→ **Text extract**:
▼▼▼

Phillips noted that revenues across conferences have reached record levels but warned of increasing costs. “Revenues have never been greater,” he said. “Expenses for our schools also continue to go up. Is it sustainable, is really the question.”

He confirmed that all Atlantic Coast Conference schools have opted into a revenue-sharing model beginning next year. Under the plan, each school may allocate up to $20.5 million annually to player payments, with that cap set to rise steadily over the next decade. “In the league office, we continue to try to find new revenue streams that are available to us that will help offset some of those expenses [of paying student-athletes],” Phillips said.

A football game | Source: Pexels

A football game | Source: Pexels

Uneven Distribution and Legal Concerns

Ackerman raised concerns about how revenue will be distributed across sports and between men’s and women’s programs. “Football is driving the revenue story. Men’s basketball is second … So the question is, should half of that revenue be shared, no matter what, no matter who’s generating it,” she said. “I believe, frankly, it’s going to end up in the courts, unless Congress gets involved.”

▲▲▲

→ **Material provided**:
▼▼▼

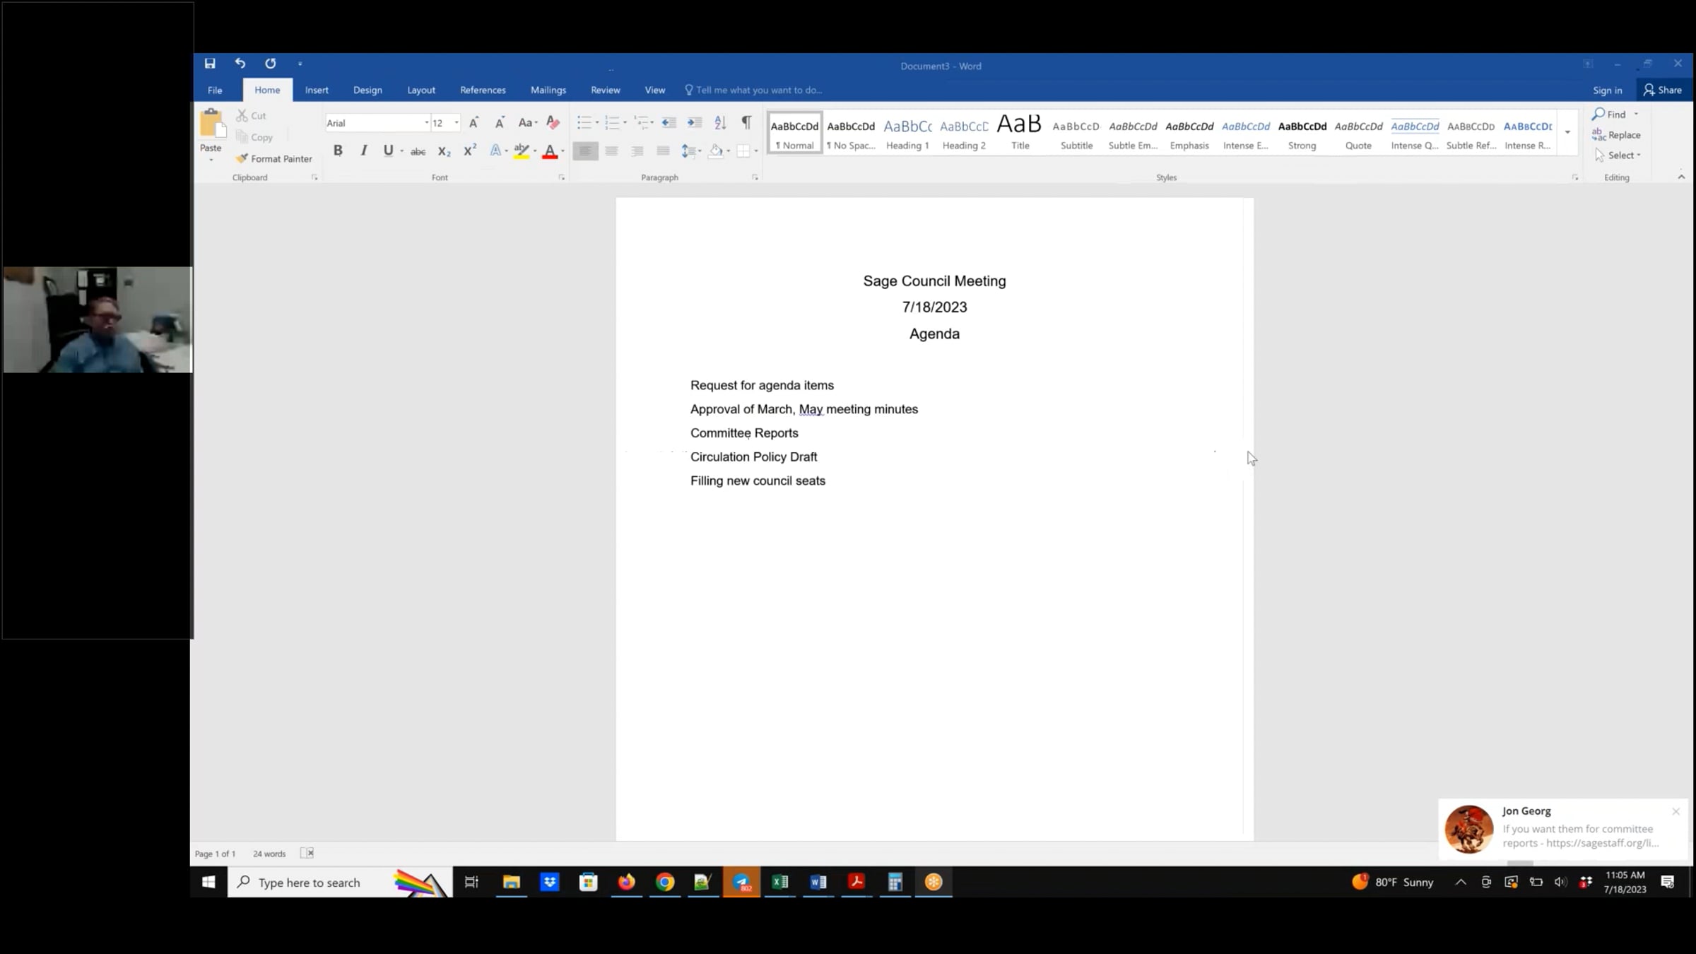Switch to the Insert tab

(x=317, y=90)
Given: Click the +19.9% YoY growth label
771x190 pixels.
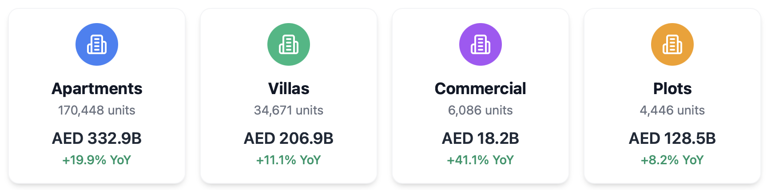Looking at the screenshot, I should 97,160.
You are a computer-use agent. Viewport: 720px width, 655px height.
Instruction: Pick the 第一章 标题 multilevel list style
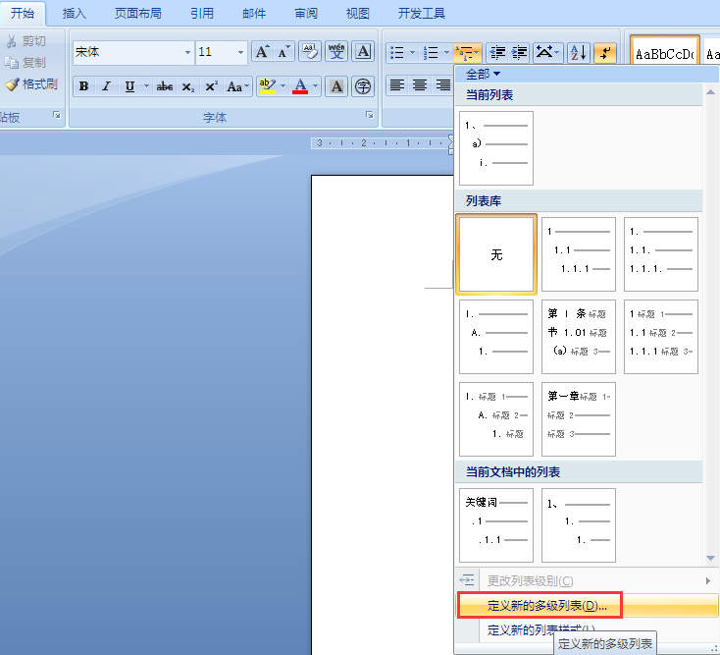[579, 419]
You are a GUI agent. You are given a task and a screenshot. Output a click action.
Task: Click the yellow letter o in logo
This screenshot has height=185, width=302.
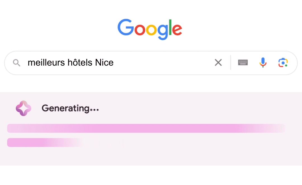(x=152, y=29)
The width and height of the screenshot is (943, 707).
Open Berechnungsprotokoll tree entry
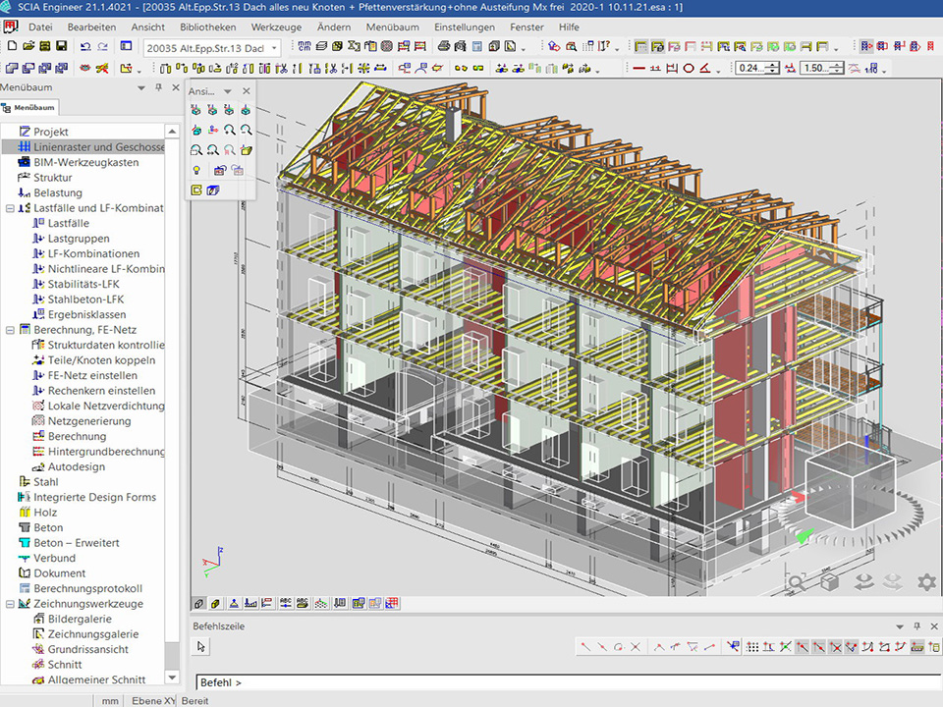pos(87,588)
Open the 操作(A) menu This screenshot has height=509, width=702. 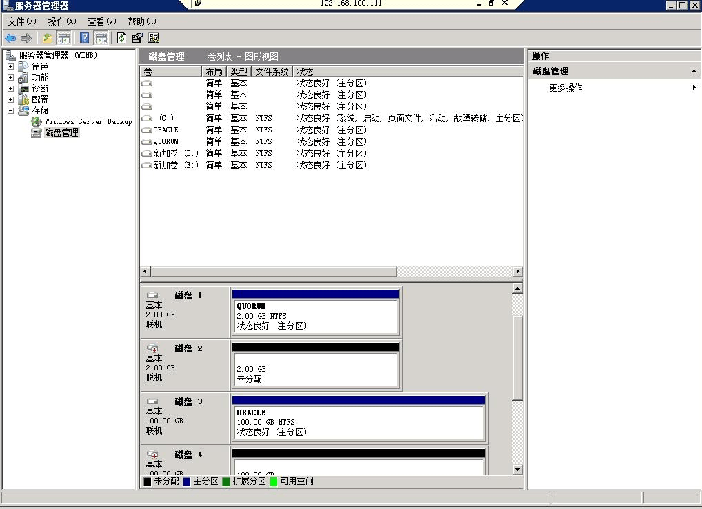coord(62,21)
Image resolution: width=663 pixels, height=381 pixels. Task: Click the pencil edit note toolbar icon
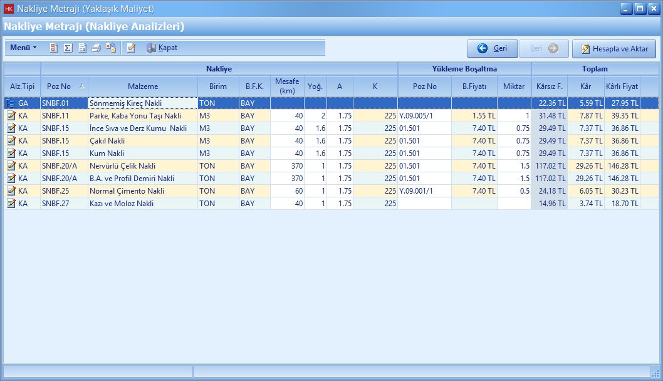point(130,48)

▲▲▲

→ **Tasks to complete**:
1 - Format the rows as a Markdown table with the columns No. and Line, starting at the line containing "Image resolution: width=663" and running through the last of the rows. Skip blank lines and leave the pictures out.
2 - Resume the passage on college sports revenue, picking up after its final sentence.
The passage on college sports revenue and the rows are unrelated to each other.

→ **The results**:
1 -
| No. | Line |
|---|---|
| 1 | Image resolution: width=663 pixels, height=381 pixels. Task: Click the pencil edit note toolbar icon |
| 2 | point(130,48) |

2 -
Investment and Private Capital

While rejecting the idea of a “financial crisis,” Yormark emphasized the centrality of athletics to university branding. “Our presidents, our boards, our athletic departments, understand that athletics sits at the front porch of all these universities. They recognize that now it drives everything in the ecosystem,” he said. “They understand that investing in athletics is the right thing to be doing.”

That investment could include private partnerships. Yormark said the Big 12 has explored options for outside capital while ruling out a direct equity sale. “We’re not going to sell a stake in this conference,” he said. “But do we partner with someone strategically that provides different types of resources, capital, strategic resources? That potentially could happen.” Both Phillips and Ackerman confirmed that their conferences are reviewing proposals from Wall Street.

A soccer game | Source: Pexels

A soccer game | Source: Pexels

Shifting Media Rights and Incentive Models

Media revenue distribution is also evolving. Phillips said the ACC has adopted an incentive-based model, allocating a portion of media rights revenue based on television viewership and postseason success. “You can go hunt what you kill,” he said. “If you’re 4-8 in football or 12-2 and make the playoff, you’re going to get a bigger slice.”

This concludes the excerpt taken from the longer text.